• _Ejercicio planteado_
Reproduce todos los registros siguientes línea por línea, sin alterar ni omitir nada.

• _Datos de la tarea_

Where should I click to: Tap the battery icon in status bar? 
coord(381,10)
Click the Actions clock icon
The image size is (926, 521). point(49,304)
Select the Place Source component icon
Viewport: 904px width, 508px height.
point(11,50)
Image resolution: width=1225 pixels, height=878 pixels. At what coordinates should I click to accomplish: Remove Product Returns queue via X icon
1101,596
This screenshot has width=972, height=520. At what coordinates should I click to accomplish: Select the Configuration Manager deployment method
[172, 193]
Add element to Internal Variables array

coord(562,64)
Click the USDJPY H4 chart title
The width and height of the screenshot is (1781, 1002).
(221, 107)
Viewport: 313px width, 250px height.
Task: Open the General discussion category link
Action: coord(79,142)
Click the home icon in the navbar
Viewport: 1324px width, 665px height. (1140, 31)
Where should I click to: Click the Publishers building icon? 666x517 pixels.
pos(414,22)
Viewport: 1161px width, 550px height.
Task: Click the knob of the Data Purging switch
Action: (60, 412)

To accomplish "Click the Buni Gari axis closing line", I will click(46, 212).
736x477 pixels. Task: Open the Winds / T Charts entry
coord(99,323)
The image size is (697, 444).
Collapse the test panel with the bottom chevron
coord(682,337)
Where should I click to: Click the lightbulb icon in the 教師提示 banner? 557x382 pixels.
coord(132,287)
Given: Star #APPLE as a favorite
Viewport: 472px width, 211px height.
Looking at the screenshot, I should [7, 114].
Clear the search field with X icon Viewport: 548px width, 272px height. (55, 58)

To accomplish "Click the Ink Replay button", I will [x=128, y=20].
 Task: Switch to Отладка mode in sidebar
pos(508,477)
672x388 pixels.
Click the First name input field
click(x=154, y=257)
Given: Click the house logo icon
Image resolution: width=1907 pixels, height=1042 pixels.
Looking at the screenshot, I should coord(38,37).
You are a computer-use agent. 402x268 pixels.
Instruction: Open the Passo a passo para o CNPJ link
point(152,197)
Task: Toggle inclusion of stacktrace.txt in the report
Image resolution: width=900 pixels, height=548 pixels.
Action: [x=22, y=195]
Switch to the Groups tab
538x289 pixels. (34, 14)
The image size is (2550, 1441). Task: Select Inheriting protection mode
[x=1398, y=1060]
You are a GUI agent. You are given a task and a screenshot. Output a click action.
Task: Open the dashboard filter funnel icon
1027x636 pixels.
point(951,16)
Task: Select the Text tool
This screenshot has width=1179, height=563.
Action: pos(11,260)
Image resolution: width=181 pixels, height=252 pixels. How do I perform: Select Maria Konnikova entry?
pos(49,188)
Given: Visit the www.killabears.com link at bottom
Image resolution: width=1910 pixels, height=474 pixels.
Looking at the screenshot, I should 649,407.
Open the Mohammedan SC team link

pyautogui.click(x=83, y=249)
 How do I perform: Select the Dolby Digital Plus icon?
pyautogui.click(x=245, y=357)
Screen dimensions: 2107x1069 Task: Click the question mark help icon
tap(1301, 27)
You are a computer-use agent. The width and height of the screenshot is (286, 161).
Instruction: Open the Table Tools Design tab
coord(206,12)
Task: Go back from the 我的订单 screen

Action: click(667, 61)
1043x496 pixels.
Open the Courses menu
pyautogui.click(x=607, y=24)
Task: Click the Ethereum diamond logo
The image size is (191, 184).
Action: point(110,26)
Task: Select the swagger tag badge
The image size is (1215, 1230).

• _Resultado de la tarea_
Where should I click to: Tap the battery icon in status bar? 
coord(381,10)
Click the Actions clock icon
The image size is (926, 521). point(49,304)
Select the Place Source component icon
Viewport: 904px width, 508px height.
point(11,50)
Image resolution: width=1225 pixels, height=878 pixels. At what coordinates should I click to accomplish: Remove Product Returns queue via X icon
1101,596
This screenshot has width=972, height=520. At what coordinates should I click to accomplish: Select the Configuration Manager deployment method
[172, 193]
Add element to Internal Variables array

coord(562,64)
Click the USDJPY H4 chart title
The width and height of the screenshot is (1781, 1002).
(221, 107)
Viewport: 313px width, 250px height.
Task: Open the General discussion category link
Action: coord(79,142)
Click the home icon in the navbar
Viewport: 1324px width, 665px height. (1140, 31)
Where should I click to: Click the Publishers building icon? 666x517 pixels.
pos(414,22)
Viewport: 1161px width, 550px height.
Task: Click the knob of the Data Purging switch
Action: (60, 412)

To accomplish "Click the Buni Gari axis closing line", I will click(46, 212).
736x477 pixels. Task: Open the Winds / T Charts entry
coord(99,323)
The image size is (697, 444).
Collapse the test panel with the bottom chevron
coord(682,337)
Where should I click to: Click the lightbulb icon in the 教師提示 banner? 557x382 pixels.
coord(132,287)
Given: Star #APPLE as a favorite
Viewport: 472px width, 211px height.
Looking at the screenshot, I should [7, 114].
Clear the search field with X icon Viewport: 548px width, 272px height. (55, 58)

To accomplish "Click the Ink Replay button", I will [x=128, y=20].
 Task: Switch to Отладка mode in sidebar
pos(508,477)
672x388 pixels.
Click the First name input field
click(x=154, y=257)
Given: Click the house logo icon
Image resolution: width=1907 pixels, height=1042 pixels.
Looking at the screenshot, I should coord(38,37).
You are a computer-use agent. 402x268 pixels.
Instruction: Open the Passo a passo para o CNPJ link
point(152,197)
Task: Toggle inclusion of stacktrace.txt in the report
Image resolution: width=900 pixels, height=548 pixels.
Action: [x=22, y=195]
Switch to the Groups tab
538x289 pixels. (34, 14)
The image size is (2550, 1441). Task: Select Inheriting protection mode
[x=1398, y=1060]
You are a GUI agent. You are given a task and a screenshot. Output a click action.
Task: Open the dashboard filter funnel icon
1027x636 pixels.
point(951,16)
Task: Select the Text tool
This screenshot has width=1179, height=563.
Action: pos(11,260)
Image resolution: width=181 pixels, height=252 pixels. How do I perform: Select Maria Konnikova entry?
pos(49,188)
Given: Visit the www.killabears.com link at bottom
Image resolution: width=1910 pixels, height=474 pixels.
Looking at the screenshot, I should 649,407.
Open the Mohammedan SC team link

pyautogui.click(x=83, y=249)
 How do I perform: Select the Dolby Digital Plus icon?
pyautogui.click(x=245, y=357)
Screen dimensions: 2107x1069 Task: Click the question mark help icon
tap(1301, 27)
You are a computer-use agent. The width and height of the screenshot is (286, 161).
Instruction: Open the Table Tools Design tab
coord(206,12)
Task: Go back from the 我的订单 screen

Action: click(667, 61)
1043x496 pixels.
Open the Courses menu
pyautogui.click(x=607, y=24)
Task: Click the Ethereum diamond logo
The image size is (191, 184).
Action: point(110,26)
Task: Select the swagger tag badge
The image size is (1215, 1230).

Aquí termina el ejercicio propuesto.